ФРАГМЕНТ ТЕКСТА:

* * * * * * *

Как некоторые высокие достижения техники или медицины определяются словом «чудо», так могут быть определены тем же словом и высшие достижения литературы; таким образом, можем мы говорить и о чудесах литературы.
К чудесам литературы относится, мне кажется, то описание неба над головой идущих ночью в ущелье солдат, которое есть в одном из кавказских рассказов Толстого. Там сказано, что та узкая извилистая полоска ночного неба, полная звезд, которую видели над собой шедшие между двух отвесных скал ущелья солдаты, была похожа на реку. Она текла над головами солдат как река, эта темная мерцавшая бесконечностью звезд полоска.
Стоило бы подобрать сотню таких чудес. Зачем? Чтобы показать людям, как умели думать и видеть другие люди. Зачем это показывать? Чтобы и те, кто не умеют так думать и видеть, все же уважали себя в эту минуту, понимая, что поскольку они тоже люди, то они способны на многое.

* * * * * * *

ИЗВЛЕЧЁННЫЕ СТРОКИ:
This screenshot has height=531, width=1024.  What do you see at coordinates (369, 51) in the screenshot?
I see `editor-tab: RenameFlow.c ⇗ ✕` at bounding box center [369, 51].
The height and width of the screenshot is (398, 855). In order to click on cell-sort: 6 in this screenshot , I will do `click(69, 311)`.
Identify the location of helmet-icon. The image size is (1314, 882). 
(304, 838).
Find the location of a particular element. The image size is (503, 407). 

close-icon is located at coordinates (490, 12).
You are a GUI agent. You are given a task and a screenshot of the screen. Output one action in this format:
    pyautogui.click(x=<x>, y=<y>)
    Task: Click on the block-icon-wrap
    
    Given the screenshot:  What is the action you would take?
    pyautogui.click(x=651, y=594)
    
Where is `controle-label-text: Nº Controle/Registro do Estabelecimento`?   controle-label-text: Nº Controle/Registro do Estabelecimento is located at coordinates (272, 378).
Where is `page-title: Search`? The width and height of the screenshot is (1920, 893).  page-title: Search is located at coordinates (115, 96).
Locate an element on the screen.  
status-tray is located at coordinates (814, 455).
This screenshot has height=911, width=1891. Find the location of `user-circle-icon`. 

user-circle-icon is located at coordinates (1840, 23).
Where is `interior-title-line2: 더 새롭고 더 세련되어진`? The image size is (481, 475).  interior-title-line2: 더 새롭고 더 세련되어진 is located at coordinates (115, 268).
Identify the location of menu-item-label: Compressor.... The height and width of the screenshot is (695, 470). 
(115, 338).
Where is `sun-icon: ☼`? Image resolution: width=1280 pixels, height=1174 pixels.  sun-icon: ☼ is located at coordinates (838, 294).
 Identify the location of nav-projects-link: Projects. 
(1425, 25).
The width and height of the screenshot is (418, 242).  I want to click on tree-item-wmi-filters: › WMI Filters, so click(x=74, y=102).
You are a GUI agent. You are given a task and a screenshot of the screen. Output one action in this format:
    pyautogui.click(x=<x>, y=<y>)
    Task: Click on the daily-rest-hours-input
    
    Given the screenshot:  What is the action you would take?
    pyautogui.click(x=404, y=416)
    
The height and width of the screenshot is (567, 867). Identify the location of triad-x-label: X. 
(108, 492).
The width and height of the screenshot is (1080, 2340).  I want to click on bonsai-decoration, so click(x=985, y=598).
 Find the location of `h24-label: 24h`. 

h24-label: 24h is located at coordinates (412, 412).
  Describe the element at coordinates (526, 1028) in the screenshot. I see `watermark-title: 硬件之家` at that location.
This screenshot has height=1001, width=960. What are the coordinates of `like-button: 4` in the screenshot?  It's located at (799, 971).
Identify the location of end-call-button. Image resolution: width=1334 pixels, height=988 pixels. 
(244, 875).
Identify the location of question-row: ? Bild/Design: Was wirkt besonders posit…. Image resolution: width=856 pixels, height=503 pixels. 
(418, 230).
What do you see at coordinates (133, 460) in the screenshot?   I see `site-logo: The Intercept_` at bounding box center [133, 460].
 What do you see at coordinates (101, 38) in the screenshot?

* * * * * * *

ФОРМУЛИРОВКИ ЗАДАНИЙ:
1) На что похожа узкая полоска ночного неба над солдатами в тексте о чудесах литературы?
2) Продолжите текст о чудесах литературы, начав сразу после его последнего предложения.

ОТВЕТЫ ПО ПОРЯДКУ:
1) На реку.

2)
Начальника станции, в комнате и на постели которого умер Лев Толстой, звали Озолин. Он после того, что случилось, стал толстовцем, потом застрелился.
Какая поразительная судьба! Представьте себе, вы спокойно живете в своем доме, в кругу семьи, заняты своим делом, не готовитесь ни к каким особенным событиям, и вдруг в один прекрасный день к вам ни с того ни с сего входит Лев Толстой, с палкой, в армяке, входит автор «Войны и мира», ложится на вашу кровать и через несколько дней умирает на ней. Есть от чего сбиться с пути и застрелиться.
Одно из поразительных, если можно так выразиться, обстоятельств «Войны и мира» – это то, что Пьер Безухов, никому не открывавший своей тайны (любовь к Наташе), открывает эту тайну пьяному и пошлому оккупанту в горящей Москве… Именно так: они сидят в чужом доме, пьют вино, и Пьер рассказывает этому майору Рамбалю о своей любви. Майор, как ни пошл, ни пьян, как ни груб (в данном случае еще и завоеватель), относится с пониманием к тому, что говорит Пьер, понимает, что Пьер говорит именно о чистой любви.
– Да-да, – восклицает он, – ле нюаж! Облака!
Если бы я делал сценарий для фильма «Война и мир», я начал бы с этой сцены: Рамбаль и Пьер в чужом доме, – начал бы с этого признания Пьера. Это сократило бы роман почти вдвое. Эти «нюаж» и были бы монтажным поводом для краткого изображения того, что было до 1812 года, – изображения Наташи и всего, что связано с ней.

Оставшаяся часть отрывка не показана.